Final starts out with a flurry of clips from previous entries as a sort-of "greatest hits" up to this point. We're then taken to the scene of Jason's last massacre as Higgins Haven, where the bodies of the victims and you-know-who (with an axe planted firmly in head) are being rounded up by police and paramedics. Jason's "dead" body is shipped off to a morgue, where he quickly springs to life. He slaughters a coroner (Bruce Mahler) and a nurse (Lisa Freeman) and then high tails it back to his stomping grounds to resume his old ways, starting with stabbing a rotund hitchhiker through the throat while she eats a banana. Living at Crystal Lake now are divorced single mom Mrs. Jarvis (Joan Freeman), her teen daughter Trish and younger son Tommy, who's sort of a mini-Savini prodigy whose favorite pastime is making latex monster masks.









Renting the house next door is an unfortunate group of mostly-annoying and unlikable young folks that includes Glover's geeky Jimmy, Monoson's cocky and obnoxious Teddy, Barton's nice guy Doug, the shy, sweet and virginal Sara (Barbara Howard) and couple Samantha (Judie Aronson) and Paul (Alan Hayes). Four guys and only two girls? Seems a little lopsided, eh? Well never fear, Tina (Camilla More) and Terri (Carey More), a couple of free-spirited identical twin British bicyclists, soon come to the rescue. A party including beer, pot, sex, stag films, terrible dancing (thanks Crispin) and lots and lots of death follows.
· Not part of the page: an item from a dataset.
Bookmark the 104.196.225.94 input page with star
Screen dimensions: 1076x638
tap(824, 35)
While the dialogue is incredibly insipid this go-around and seldom funny (I didn't find the scenes between Monoson and Glover and their "dead fuck" back-and-forth banter amusing at all like some viewers apparently do) and this somehow manages to have even less of a plot than the first three, it does at least deliver on the carnage with plenty of bloodshed, a high body count (the largest up until this point in the series) and a wide variety of kills. For your money you get a hacksaw throat slicing followed by a nifty little head twist, a scalpel gutting, a knife through the neck, a machete through the stomach, a harpoon to the crotch, a corkscrew hand stabbing, a cleaver to the face, an axe to the chest, a head crushed against shower tile, a machete slowly sliding down a head through the eye socket and a great stunt where someone is thrown out of a window and lands on top of a car. This also has more nudity than the three previous films combined.








The cast includes Erich Anderson as Rob, a guy hanging out in the woods trying to avenge the death of his sister and simultaneously throwing the series' timeline completely out of whack, Paul Lukather (Dinosaurus!) as a doctor, and Tom Everett (PRISON), Wayne Grace and Larry Buchanan and S.F. Brownrigg film regular Gene Ross as cops. Kevin Yagher was a member of the make-up effects team.
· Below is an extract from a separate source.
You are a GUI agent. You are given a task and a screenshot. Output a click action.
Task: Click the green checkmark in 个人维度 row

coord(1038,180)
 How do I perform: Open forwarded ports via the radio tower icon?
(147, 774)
There were a few cuts made to the film to appease the MPAA which included snips to the hacksaw, scalpel and impaled-while-on-an-inflatable-raft murders. An alternate ending dream sequence where Trish finds her mother dead in a bathtub was filmed but not used. While that footage is included as an extra on the DVD, there's no surviving audio for it. This remains one of the most popular, and highest rated, films in the entire series, though not one of my personal favorites due mostly to not liking the characters or dialogue all that much. Savini's work is worth watching, though.